Which lines of the items below contain the string "width"? Report each of those lines in full.
:: DATASET ::
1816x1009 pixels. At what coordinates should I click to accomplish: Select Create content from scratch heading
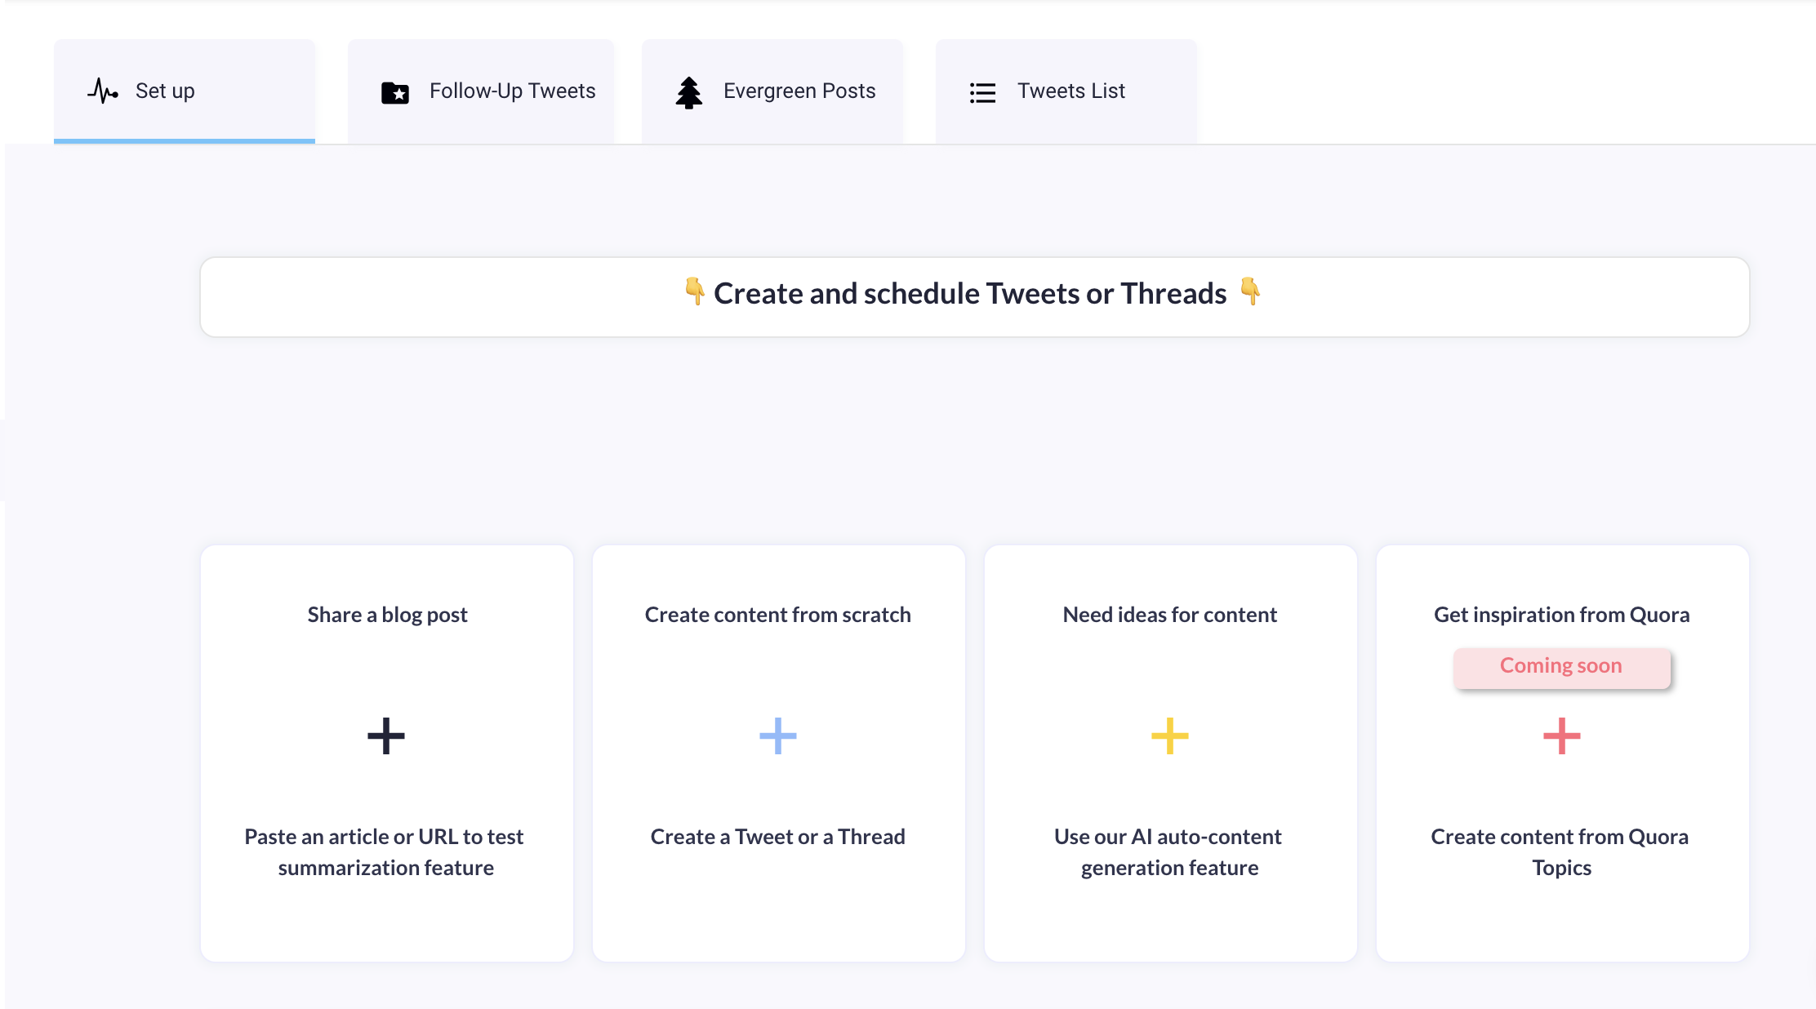(777, 615)
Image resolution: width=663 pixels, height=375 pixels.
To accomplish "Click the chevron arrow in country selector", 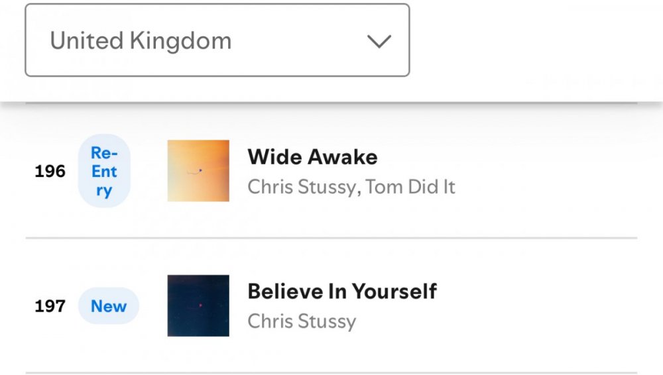I will [379, 41].
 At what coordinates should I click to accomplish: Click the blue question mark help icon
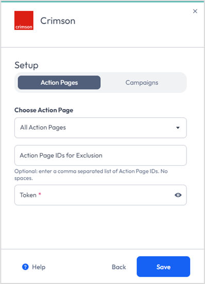click(25, 267)
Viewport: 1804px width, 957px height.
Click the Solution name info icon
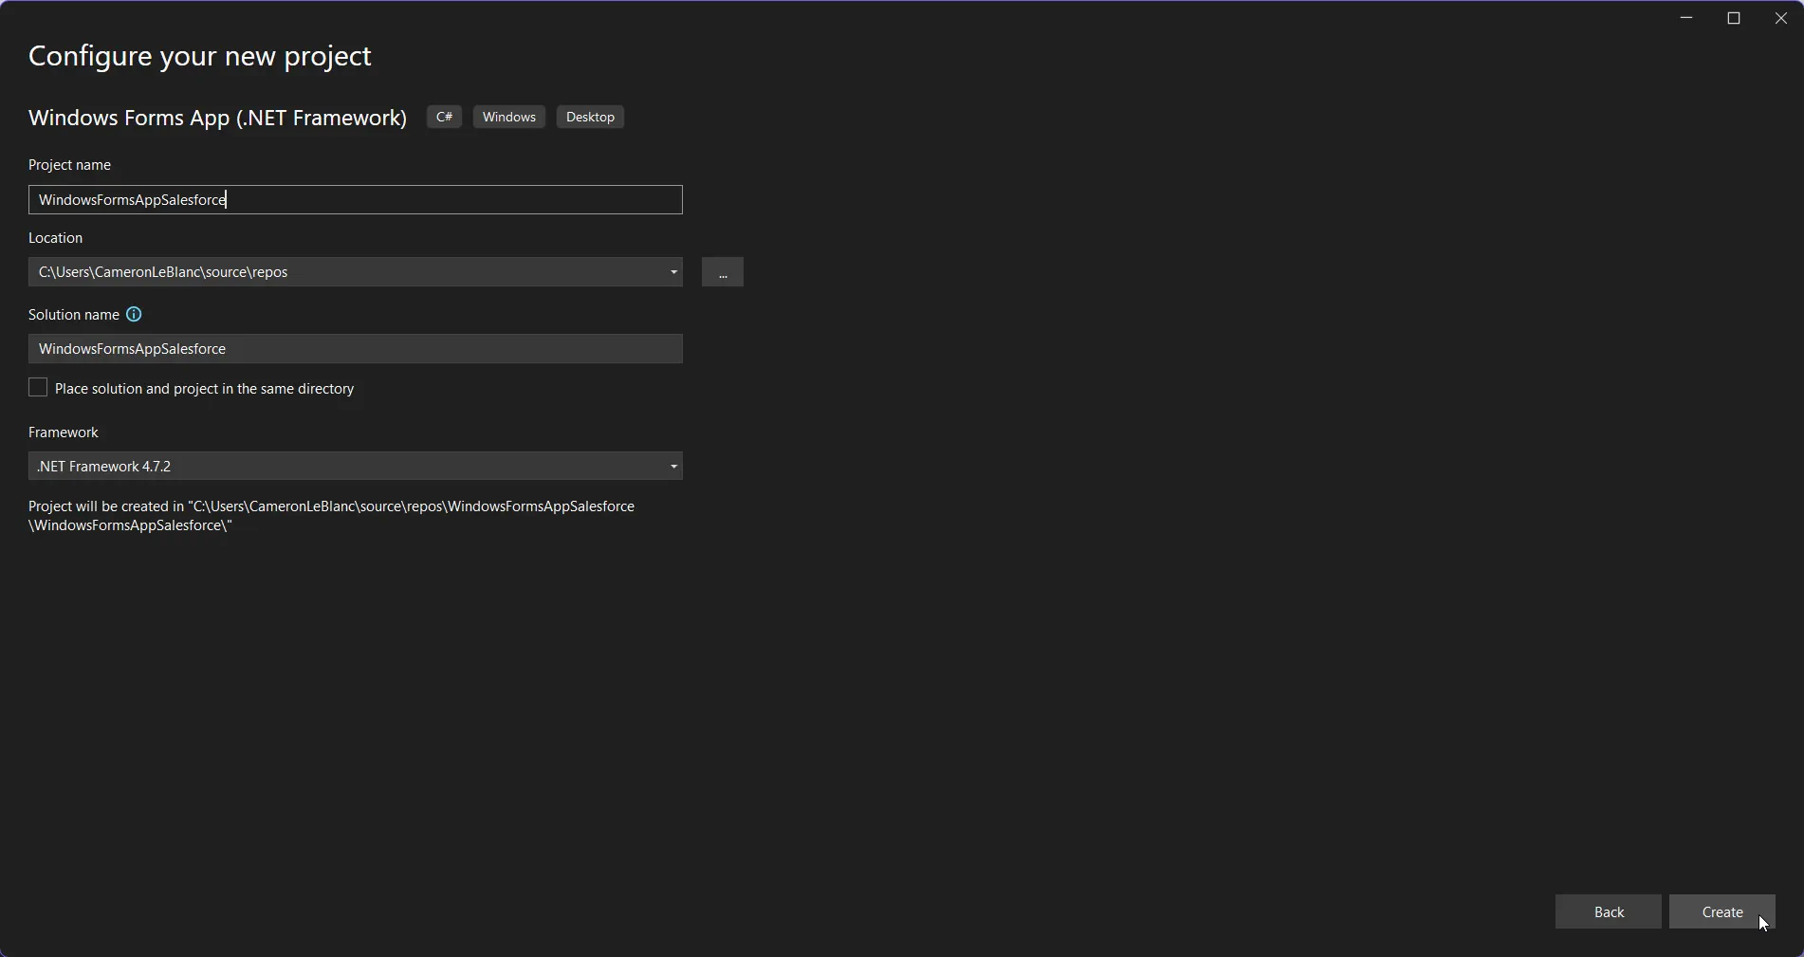coord(134,315)
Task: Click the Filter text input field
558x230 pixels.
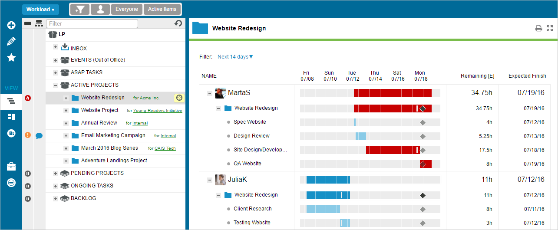Action: click(92, 23)
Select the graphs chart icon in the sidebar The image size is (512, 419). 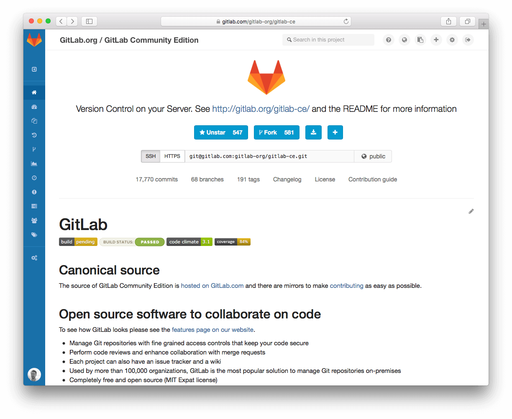[x=34, y=163]
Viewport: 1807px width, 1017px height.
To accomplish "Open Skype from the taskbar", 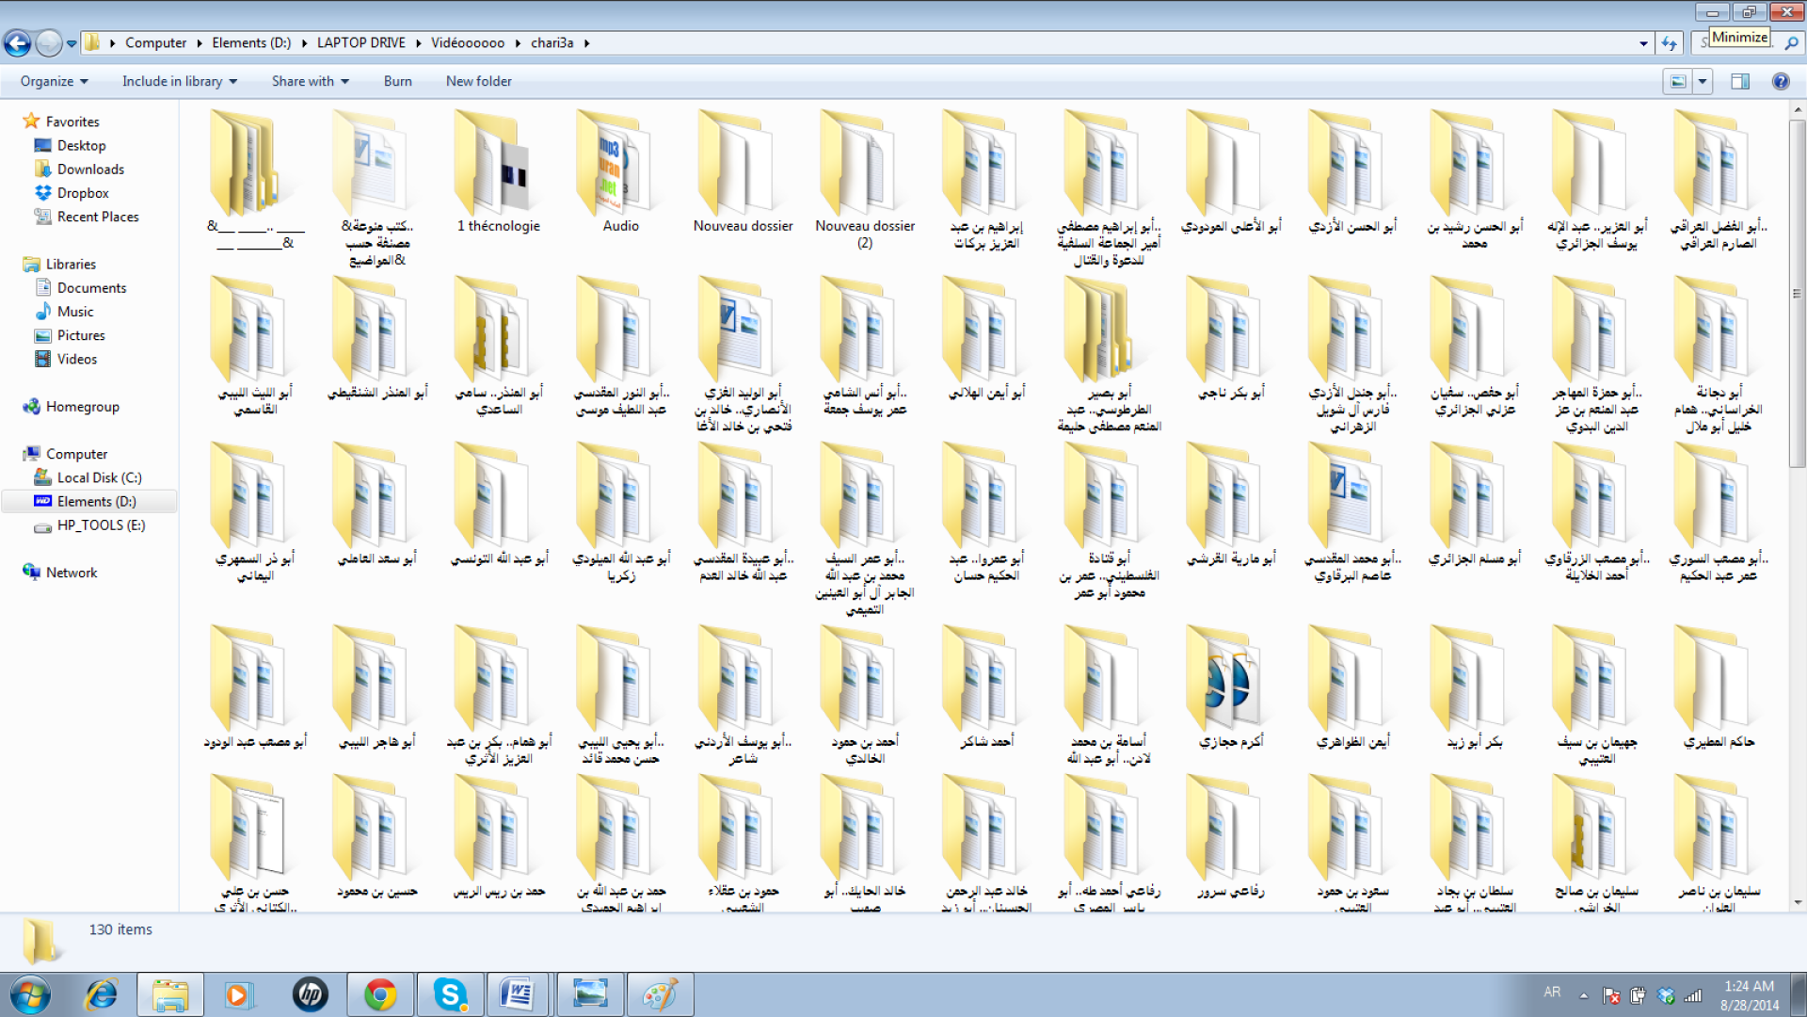I will coord(450,994).
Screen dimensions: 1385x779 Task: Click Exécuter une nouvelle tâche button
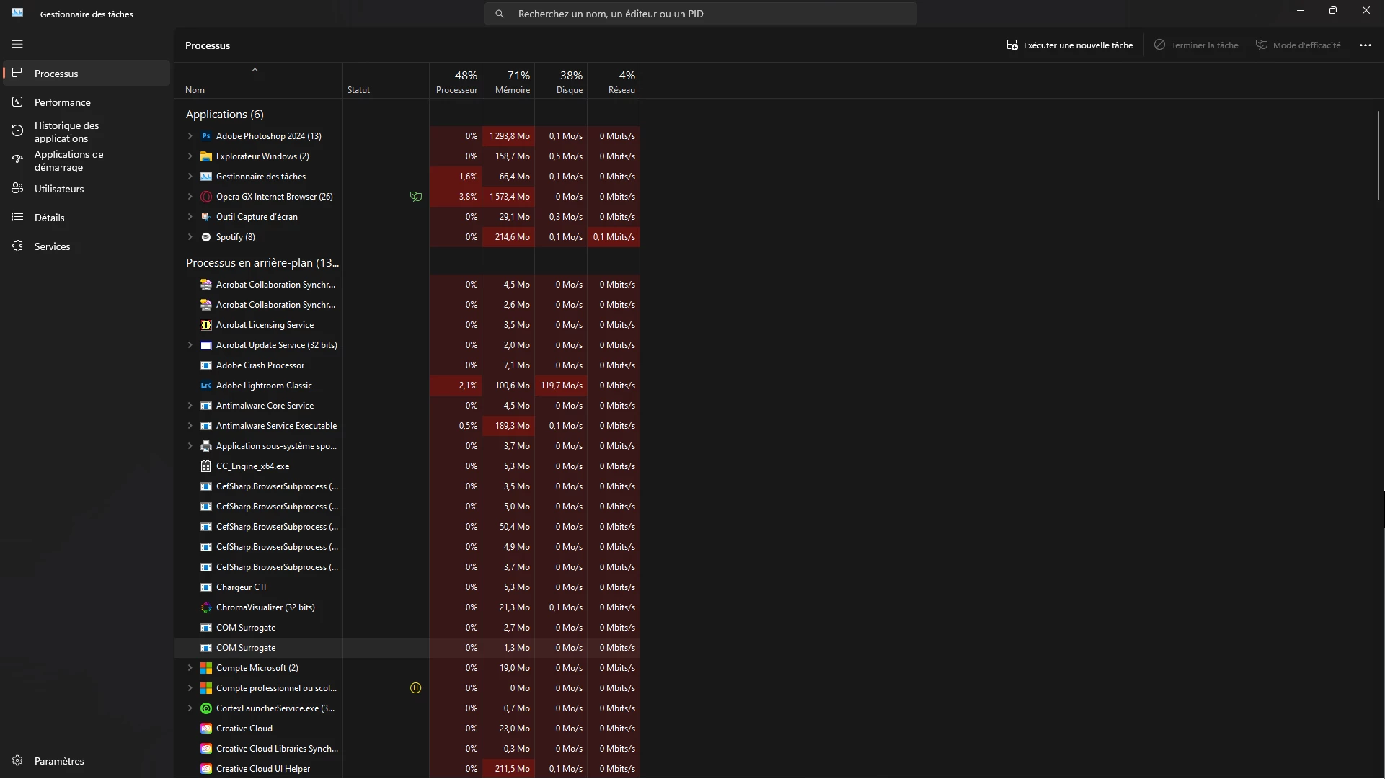pos(1069,45)
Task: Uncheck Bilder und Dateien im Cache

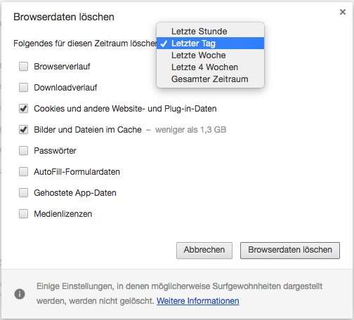Action: pos(23,130)
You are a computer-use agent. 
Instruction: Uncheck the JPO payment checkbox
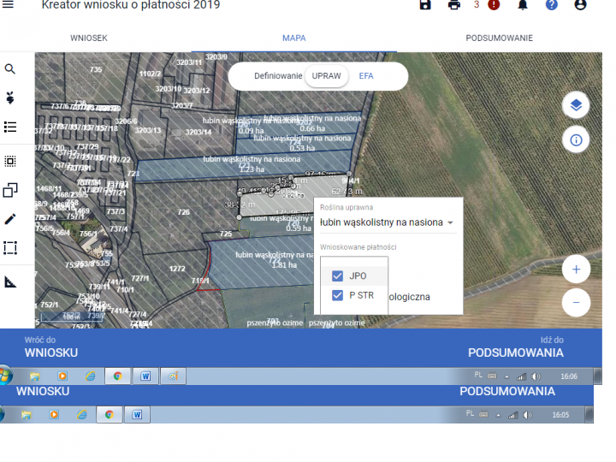(337, 275)
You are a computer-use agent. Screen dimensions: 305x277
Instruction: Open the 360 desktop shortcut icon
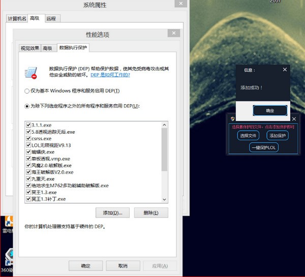coord(7,257)
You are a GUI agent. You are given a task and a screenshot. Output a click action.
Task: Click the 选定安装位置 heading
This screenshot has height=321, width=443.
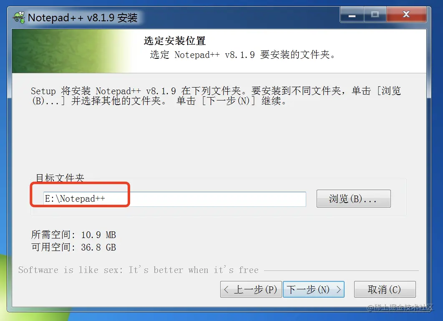tap(175, 41)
:::
FINISHED TASK:
Image resolution: width=663 pixels, height=375 pixels.
Viewport: 1804px width, 957px height.
Viewport: 1807px width, 1017px height.
This screenshot has height=321, width=443.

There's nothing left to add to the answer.